Reputation: 153
Suppose you have a Spark dataframe containing some null values, and you would like to replace the values of one column with the values from another if present. In Python/Pandas you can use the fillna() function to do this quite nicely:
df = spark.createDataFrame([('a', 'b', 'c'),(None,'e', 'f'),(None,None,'i')], ['c1','c2','c3'])
DF = df.toPandas()
DF['c1'].fillna(DF['c2']).fillna(DF['c3'])
How can this be done using Pyspark?
Upvotes: 4
Views: 6508
Reputation: 40360
You need to use the coalesce function :
cDf = spark.createDataFrame([(None, None), (1, None), (None, 2)], ("a", "b"))
cDF.show()
# +----+----+
# | a| b|
# +----+----+
# |null|null|
# | 1|null|
# |null| 2|
# +----+----+
cDf.select(coalesce(cDf["a"], cDf["b"])).show()
# +--------------+
# |coalesce(a, b)|
# +--------------+
# | null|
# | 1|
# | 2|
# +--------------+
cDf.select('*', coalesce(cDf["a"], lit(0.0))).show()
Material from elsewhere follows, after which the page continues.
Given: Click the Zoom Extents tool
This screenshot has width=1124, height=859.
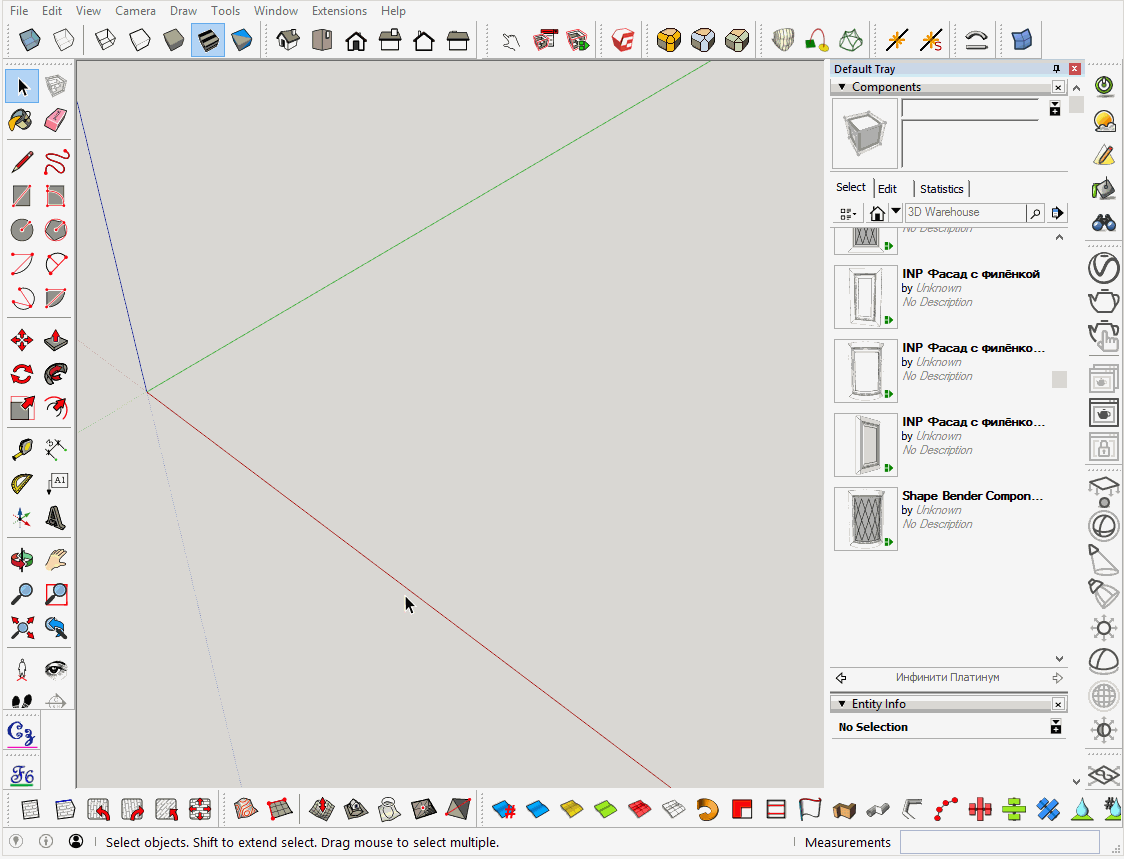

# +----+----+----------------+
# | a| b|coalesce(a, 0.0)|
# +----+----+----------------+
# |null|null| 0.0|
# | 1|null| 1.0|
# |null| 2| 0.0|
# +----+----+----------------+
You can also apply coalesce
on multiple columns :
cDf.select(coalesce(cDf["a"], cDf["b"], lit(0))).show()
# ...
This example is taken from the pyspark.sql API documentation.
Upvotes: 11